• **EXERCISE INSTRUCTIONS**:
Please return every record exactly as it appears.

◇ ◇ ◇ ◇ ◇

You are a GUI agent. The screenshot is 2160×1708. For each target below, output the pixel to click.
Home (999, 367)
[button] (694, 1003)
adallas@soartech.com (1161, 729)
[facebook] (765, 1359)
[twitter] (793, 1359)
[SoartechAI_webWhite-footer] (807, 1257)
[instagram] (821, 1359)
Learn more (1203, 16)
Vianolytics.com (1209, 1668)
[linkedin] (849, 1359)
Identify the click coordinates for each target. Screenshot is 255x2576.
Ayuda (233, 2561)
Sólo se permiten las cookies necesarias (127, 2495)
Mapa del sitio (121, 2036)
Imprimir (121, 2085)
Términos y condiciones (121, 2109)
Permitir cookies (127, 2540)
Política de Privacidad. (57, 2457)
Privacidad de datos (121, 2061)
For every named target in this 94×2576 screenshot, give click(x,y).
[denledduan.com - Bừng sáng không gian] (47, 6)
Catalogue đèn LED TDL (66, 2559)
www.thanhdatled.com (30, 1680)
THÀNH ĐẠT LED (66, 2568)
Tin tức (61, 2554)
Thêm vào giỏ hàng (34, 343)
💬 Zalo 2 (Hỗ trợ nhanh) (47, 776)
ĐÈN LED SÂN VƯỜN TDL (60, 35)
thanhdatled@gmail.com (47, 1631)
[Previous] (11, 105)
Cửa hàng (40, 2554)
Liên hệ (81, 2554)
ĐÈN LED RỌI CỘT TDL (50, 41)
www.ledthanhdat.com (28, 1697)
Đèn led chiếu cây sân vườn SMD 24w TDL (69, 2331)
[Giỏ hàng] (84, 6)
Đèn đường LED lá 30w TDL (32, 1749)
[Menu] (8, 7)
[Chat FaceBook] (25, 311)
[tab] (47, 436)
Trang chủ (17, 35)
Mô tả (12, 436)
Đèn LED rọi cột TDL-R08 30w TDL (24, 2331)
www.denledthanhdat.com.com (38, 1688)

◇ ◇ ◇ ◇ ◇

• **EXERCISE ANSWER**:
You are a GUI agent. The screenshot is 2160×1708. For each target below, output the pixel to click.
Home (999, 367)
[button] (694, 1003)
adallas@soartech.com (1161, 729)
[facebook] (765, 1359)
[twitter] (793, 1359)
[SoartechAI_webWhite-footer] (807, 1257)
[instagram] (821, 1359)
Learn more (1203, 16)
Vianolytics.com (1209, 1668)
[linkedin] (849, 1359)
Identify the click coordinates for each target. Screenshot is 255x2576.
Ayuda (233, 2561)
Sólo se permiten las cookies necesarias (127, 2495)
Mapa del sitio (121, 2036)
Imprimir (121, 2085)
Términos y condiciones (121, 2109)
Permitir cookies (127, 2540)
Política de Privacidad. (57, 2457)
Privacidad de datos (121, 2061)
For every named target in this 94×2576 screenshot, give click(x,y).
[denledduan.com - Bừng sáng không gian] (47, 6)
Catalogue đèn LED TDL (66, 2559)
www.thanhdatled.com (30, 1680)
THÀNH ĐẠT LED (66, 2568)
Tin tức (61, 2554)
Thêm vào giỏ hàng (34, 343)
💬 Zalo 2 (Hỗ trợ nhanh) (47, 776)
ĐÈN LED SÂN VƯỜN TDL (60, 35)
thanhdatled@gmail.com (47, 1631)
[Previous] (11, 105)
Cửa hàng (40, 2554)
Liên hệ (81, 2554)
ĐÈN LED RỌI CỘT TDL (50, 41)
www.ledthanhdat.com (28, 1697)
Đèn led chiếu cây sân vườn SMD 24w TDL (69, 2331)
[Giỏ hàng] (84, 6)
Đèn đường LED lá 30w TDL (32, 1749)
[Menu] (8, 7)
[Chat FaceBook] (25, 311)
[tab] (47, 436)
Trang chủ (17, 35)
Mô tả (12, 436)
Đèn LED rọi cột TDL-R08 30w TDL (24, 2331)
www.denledthanhdat.com.com (38, 1688)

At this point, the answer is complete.